Principales interactions

→ L’association de colchicine avec un antibiotique de la famille des macrolides (télithromycine, azithromycine, clarithromycine, érythromycine, josamycine, roxithromycine, spiramycine…) est contre-indiquée : il y a un risque de surdosage fatal en colchicine.

Le récent décès d’une patiente traitée par Colchimax quelques jours après l’introduction de clarithromycine vient d’être répertorié par l’Afssaps et a donné lieu à une « mise en garde pour les spécialités à base de colchicine », le 26/09/2011.

→ Pour les mêmes raisons, l’association avec la pristinamycine (Pyostacine) est également contre-indiquée.

→ Enfin, l’association avec les traitements anti-coagulants de type AVK est susceptible d’augmenter l’effet anticoagulant : un contrôle plus fréquent de l’INR est recommandé.

Surdosage

→ Les intoxications sont possibles (en dehors de toute interaction ou contre-indication) pour des doses d’environ 10 mg, et mènent à un fort taux de mortalité. Ces intoxications sont constamment fatales pour des doses supérieures à 40 mg.

→ Après une phase de latence de quelques heures, des troubles digestifs importants se manifestent, suivi de perturbations hématologiques (par atteinte médullaire), d’une toxicité rénale aiguë, d’un déséquilibre hydroélectrolytique, d’une paralysie ascendante conduisant à un arrêt respiratoire, ou d’un collapsus cardio-vasculaire, parfois d’un choc septique.

→ Il n’existe actuellement pas d’antidote à la colchicine, et les mesures d’hémodialyse sont sans effets. Le traitement est uniquement symptomatique.

3. EN PRATIQUE

→ Tout changement survenant au cours de l’hospitalisation (changement de comportement, modification des paramètres biologiques, apparition de signes cliniques, de douleurs, de diarrhée…) doit faire penser à un éventuel effet indésirable d’un médicament, voire à un surdosage.
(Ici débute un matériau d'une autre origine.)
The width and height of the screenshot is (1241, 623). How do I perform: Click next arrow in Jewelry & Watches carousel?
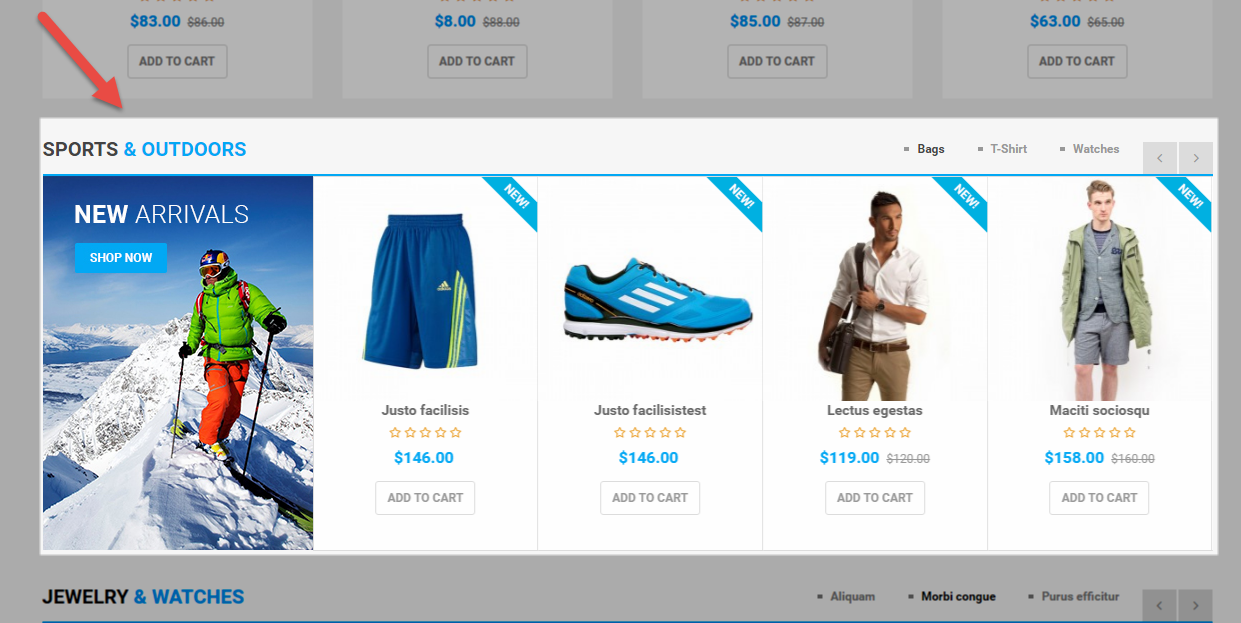pos(1196,605)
→ C’est encore plus vrai pour les patients âgés, qui éliminent mal la plupart des médicaments. Le risque de surdosage doit toujours venir à l’esprit, et les posologies de certains médicaments doivent être diminuées pour ces patients.

→ L’IDE est une des clés de la sécurisation du circuit du médicament, de par son rôle au niveau de l’étape « administration » du circuit du médicament. Cela prémunit le patient contre d’éventuelles erreurs de prescription et/ou de dispensation, et, surtout, permet de dépister au plus tôt les effets indésirables des traitements. Dans le cas clinique décrit, l’analyse des résultats de biologie médicale est une tâche incombant aux prescripteurs mais, en pratique, la vigilance des IDE au regard des examens biomédicaux et leur signalement aux prescripteurs s’avéreront utiles.

DYSFONCTIONNEMENT

Quelles causes ?

→ Plusieurs défaillances dans le circuit du médicament ont conduit à une chute importante de certaines lignées sanguines. Dans le cas présenté ?: le changement d’établissement hospitalier, et donc de prescripteur, n’a pas favorisé le suivi biologique du patient. L’évolution de la NFS tout au long des séjours a été peu suivie et pas signalée de façon claire par téléphone ou par écrit.

→ L’avis pharmaceu­tique à l’admission du patient en SSR n’a pas été lu, il n’a donc pas été réévalué. Le pharmacien, faute d’informatisation du circuit du médicament, n’a pas revalidé, après l’admission du patient, le traitement en cours d’hospitalisation SSR.

→ L’IDE, faute d’accès aux données biologiques, n’a pas pu alerter le prescripteur du risque potentiel de la bicytopénie révélée.

→ Enfin, la forme même du médicament (colchicine + antispasmodiques + poudre d’opium) n’a pas favorisé la détection clinique de l’intolérance ou de l’éventuel surdosage en colchicine (manifestations digestives, diarrhées, nausées…).